◆ Exercise
Would you repeat exactly the part of the listing below that runs from the line containing "Task: Click orange" down to the line containing "The width and height of the screenshot is (1400, 862).", inclusive, and nothing else?

◆ The input

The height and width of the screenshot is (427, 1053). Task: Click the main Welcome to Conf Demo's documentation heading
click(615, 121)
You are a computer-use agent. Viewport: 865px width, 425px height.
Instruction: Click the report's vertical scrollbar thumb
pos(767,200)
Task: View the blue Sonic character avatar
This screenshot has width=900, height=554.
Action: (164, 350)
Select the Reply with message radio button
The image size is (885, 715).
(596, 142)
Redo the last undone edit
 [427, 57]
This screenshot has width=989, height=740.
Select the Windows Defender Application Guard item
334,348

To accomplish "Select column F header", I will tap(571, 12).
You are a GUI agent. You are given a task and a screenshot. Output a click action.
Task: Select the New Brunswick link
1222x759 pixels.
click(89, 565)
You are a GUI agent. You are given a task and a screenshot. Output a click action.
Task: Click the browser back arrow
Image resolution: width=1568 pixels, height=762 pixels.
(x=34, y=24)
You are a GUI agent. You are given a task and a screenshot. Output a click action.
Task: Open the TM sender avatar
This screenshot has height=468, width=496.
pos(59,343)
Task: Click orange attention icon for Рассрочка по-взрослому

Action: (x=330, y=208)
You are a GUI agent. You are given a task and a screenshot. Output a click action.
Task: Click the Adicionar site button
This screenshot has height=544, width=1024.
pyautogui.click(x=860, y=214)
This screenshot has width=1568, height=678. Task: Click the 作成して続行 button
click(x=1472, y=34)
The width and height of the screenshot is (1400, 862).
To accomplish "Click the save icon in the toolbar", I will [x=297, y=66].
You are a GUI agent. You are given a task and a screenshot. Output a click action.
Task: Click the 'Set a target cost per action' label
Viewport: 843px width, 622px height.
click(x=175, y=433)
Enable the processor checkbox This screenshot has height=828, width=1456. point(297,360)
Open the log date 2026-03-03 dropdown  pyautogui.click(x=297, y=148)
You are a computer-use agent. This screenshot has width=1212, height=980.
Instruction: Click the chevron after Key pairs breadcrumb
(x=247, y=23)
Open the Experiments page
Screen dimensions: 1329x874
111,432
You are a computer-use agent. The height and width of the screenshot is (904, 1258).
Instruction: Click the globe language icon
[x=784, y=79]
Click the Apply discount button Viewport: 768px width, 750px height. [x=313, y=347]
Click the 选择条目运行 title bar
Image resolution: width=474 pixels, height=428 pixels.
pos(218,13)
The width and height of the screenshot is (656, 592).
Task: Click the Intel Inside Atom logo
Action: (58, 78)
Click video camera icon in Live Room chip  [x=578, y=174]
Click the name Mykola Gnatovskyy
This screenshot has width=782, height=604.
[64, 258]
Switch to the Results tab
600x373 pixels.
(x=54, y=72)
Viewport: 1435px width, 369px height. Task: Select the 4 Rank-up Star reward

◆ Solution to the problem
Task: Click orange attention icon for Рассрочка по-взрослому

Action: (x=330, y=208)
You are a GUI agent. You are given a task and a screenshot. Output a click action.
Task: Click the Adicionar site button
This screenshot has height=544, width=1024.
pyautogui.click(x=860, y=214)
This screenshot has width=1568, height=678. Task: Click the 作成して続行 button
click(x=1472, y=34)
The width and height of the screenshot is (1400, 862).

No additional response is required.